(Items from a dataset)
+ + +
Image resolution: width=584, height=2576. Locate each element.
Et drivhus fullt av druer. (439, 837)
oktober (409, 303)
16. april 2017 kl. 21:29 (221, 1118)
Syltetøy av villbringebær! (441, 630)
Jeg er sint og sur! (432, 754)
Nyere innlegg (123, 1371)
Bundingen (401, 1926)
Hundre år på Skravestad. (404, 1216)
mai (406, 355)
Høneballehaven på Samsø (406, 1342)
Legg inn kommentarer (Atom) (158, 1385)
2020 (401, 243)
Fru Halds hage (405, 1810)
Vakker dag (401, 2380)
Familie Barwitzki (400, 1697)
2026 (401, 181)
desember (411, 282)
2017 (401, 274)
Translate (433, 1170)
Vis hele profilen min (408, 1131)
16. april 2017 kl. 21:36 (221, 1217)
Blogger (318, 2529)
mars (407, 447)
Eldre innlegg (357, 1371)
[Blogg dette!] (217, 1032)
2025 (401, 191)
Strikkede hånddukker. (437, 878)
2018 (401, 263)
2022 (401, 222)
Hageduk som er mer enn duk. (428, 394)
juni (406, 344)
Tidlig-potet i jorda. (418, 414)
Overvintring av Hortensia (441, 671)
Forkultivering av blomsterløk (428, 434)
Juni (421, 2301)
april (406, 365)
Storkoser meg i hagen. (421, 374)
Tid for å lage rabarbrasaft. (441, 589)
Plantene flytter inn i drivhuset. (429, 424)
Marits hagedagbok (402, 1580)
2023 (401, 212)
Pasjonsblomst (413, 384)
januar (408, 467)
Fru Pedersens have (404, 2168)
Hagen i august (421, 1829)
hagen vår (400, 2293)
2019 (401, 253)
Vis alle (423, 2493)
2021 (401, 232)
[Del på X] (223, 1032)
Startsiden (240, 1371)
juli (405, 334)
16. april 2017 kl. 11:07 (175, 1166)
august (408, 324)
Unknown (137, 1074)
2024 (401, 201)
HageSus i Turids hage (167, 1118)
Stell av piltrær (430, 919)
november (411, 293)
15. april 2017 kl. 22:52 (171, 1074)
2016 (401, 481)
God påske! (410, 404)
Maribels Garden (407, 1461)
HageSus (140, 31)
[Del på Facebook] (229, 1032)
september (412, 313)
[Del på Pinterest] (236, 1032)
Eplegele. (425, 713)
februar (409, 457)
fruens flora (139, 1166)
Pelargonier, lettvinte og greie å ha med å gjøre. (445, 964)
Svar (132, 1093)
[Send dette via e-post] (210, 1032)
+ + +
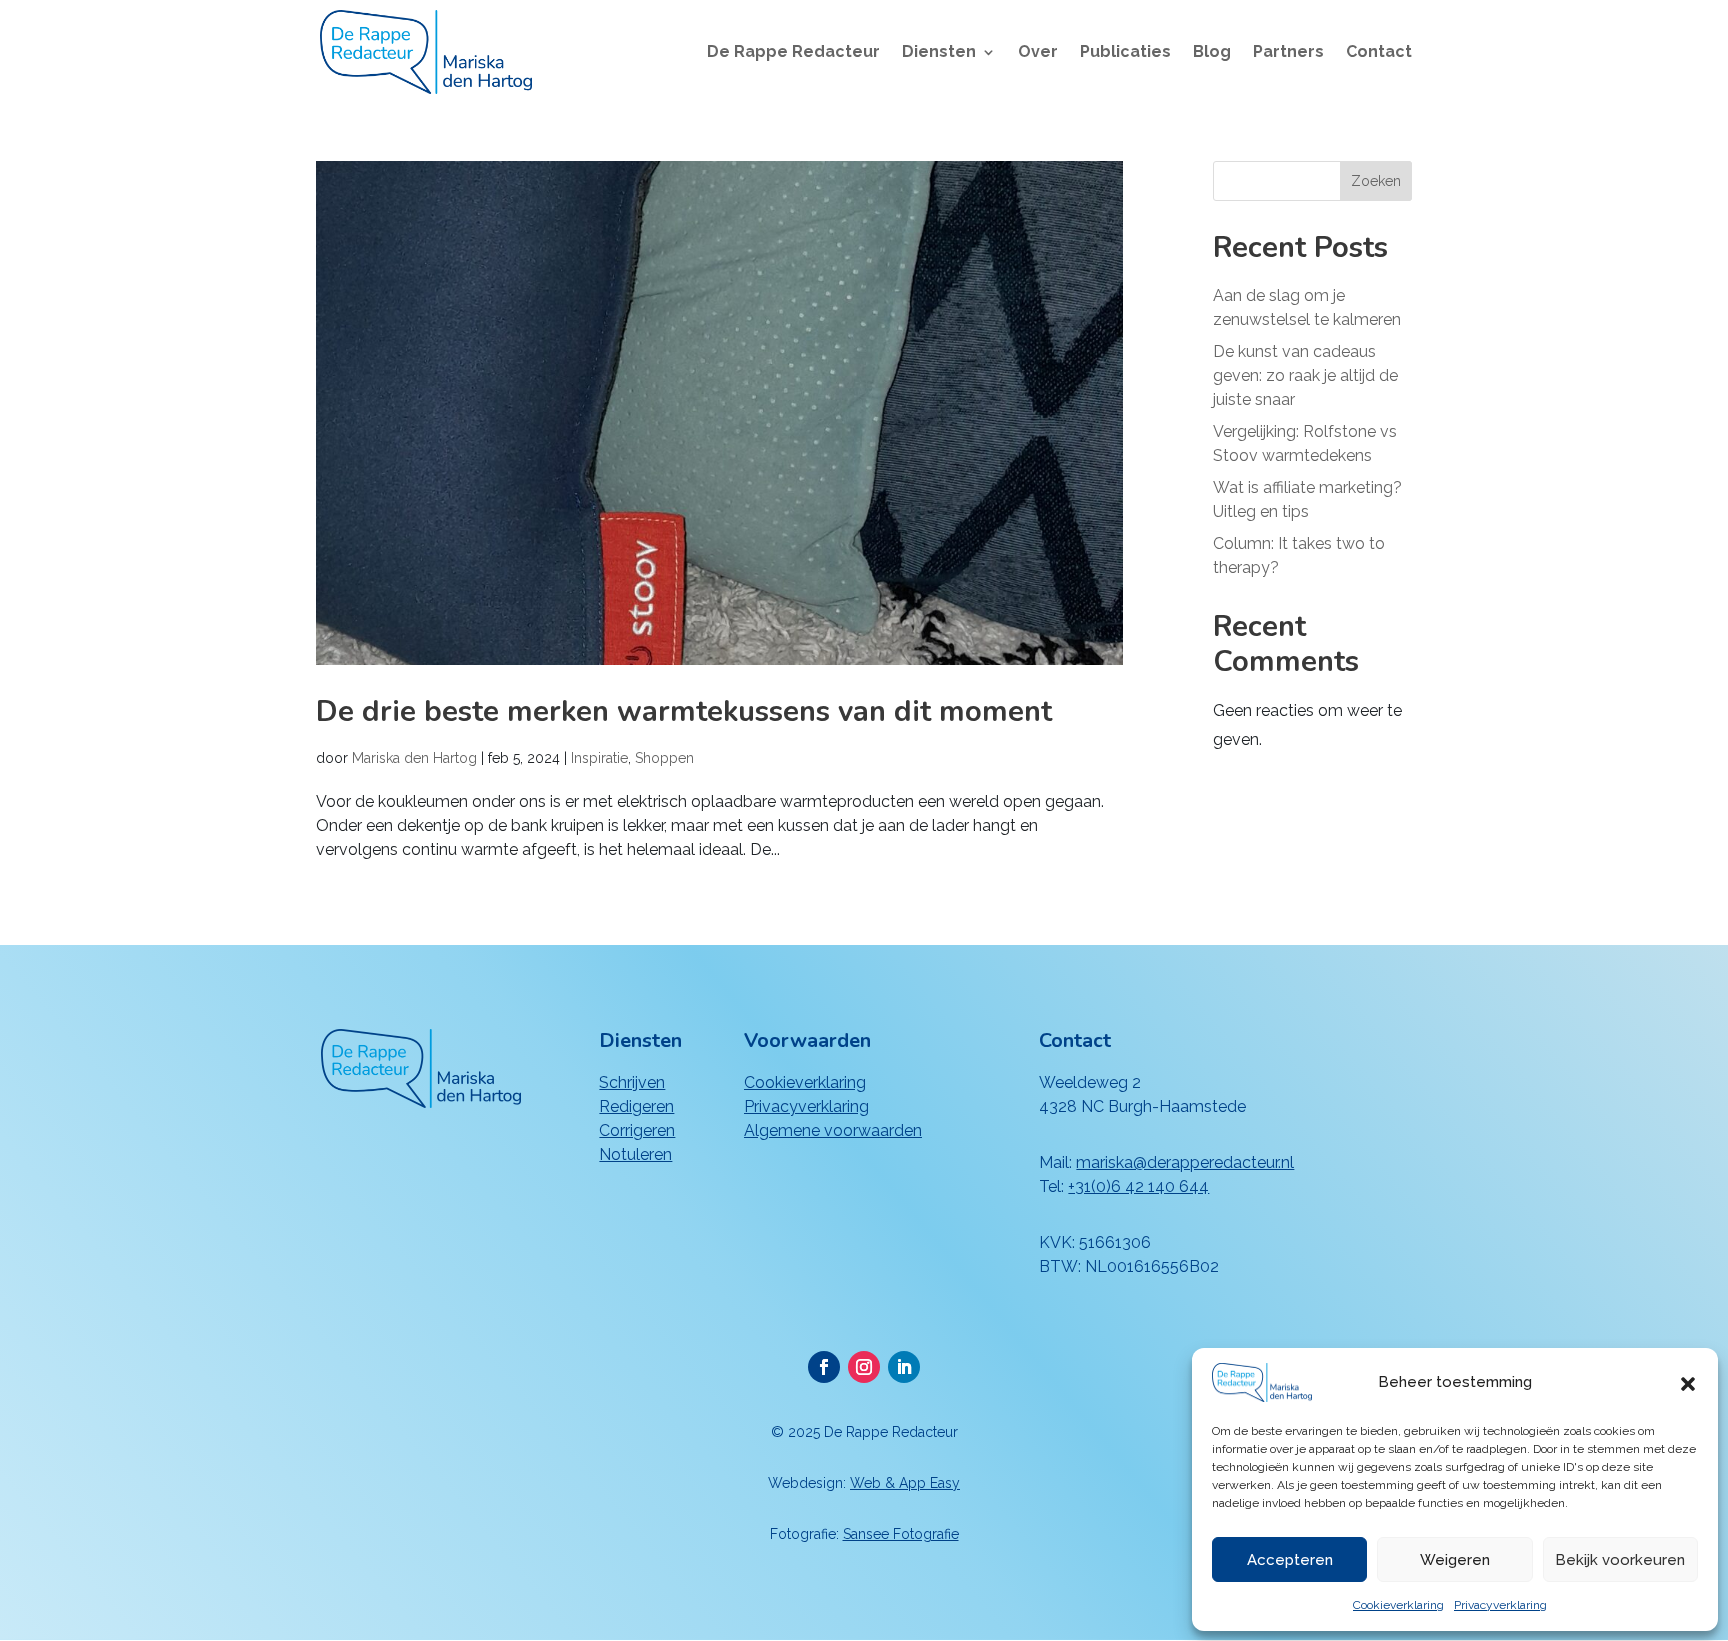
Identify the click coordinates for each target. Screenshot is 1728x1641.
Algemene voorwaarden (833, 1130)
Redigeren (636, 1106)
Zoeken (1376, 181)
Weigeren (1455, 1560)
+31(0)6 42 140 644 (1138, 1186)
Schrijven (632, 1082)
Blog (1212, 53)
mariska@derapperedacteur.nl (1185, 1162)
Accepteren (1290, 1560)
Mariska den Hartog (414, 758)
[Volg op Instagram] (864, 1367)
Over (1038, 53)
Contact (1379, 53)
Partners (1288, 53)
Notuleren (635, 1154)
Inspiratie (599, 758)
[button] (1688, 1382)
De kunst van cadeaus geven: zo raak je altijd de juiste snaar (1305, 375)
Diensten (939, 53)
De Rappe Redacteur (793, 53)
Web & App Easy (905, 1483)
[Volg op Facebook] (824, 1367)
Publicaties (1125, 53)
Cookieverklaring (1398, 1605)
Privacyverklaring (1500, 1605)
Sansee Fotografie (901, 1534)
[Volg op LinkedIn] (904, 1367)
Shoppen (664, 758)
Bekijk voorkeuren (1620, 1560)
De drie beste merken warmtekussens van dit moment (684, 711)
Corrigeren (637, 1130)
+ + +
The range runs from the line above containing "Image resolution: width=584, height=2576." to the line containing "Bundingen (401, 1926)", inclusive. Restate those lines word for word and no others.

- Response area
Image resolution: width=584, height=2576. Locate each element.
Et drivhus fullt av druer. (439, 837)
oktober (409, 303)
16. april 2017 kl. 21:29 (221, 1118)
Syltetøy av villbringebær! (441, 630)
Jeg er sint og sur! (432, 754)
Nyere innlegg (123, 1371)
Bundingen (401, 1926)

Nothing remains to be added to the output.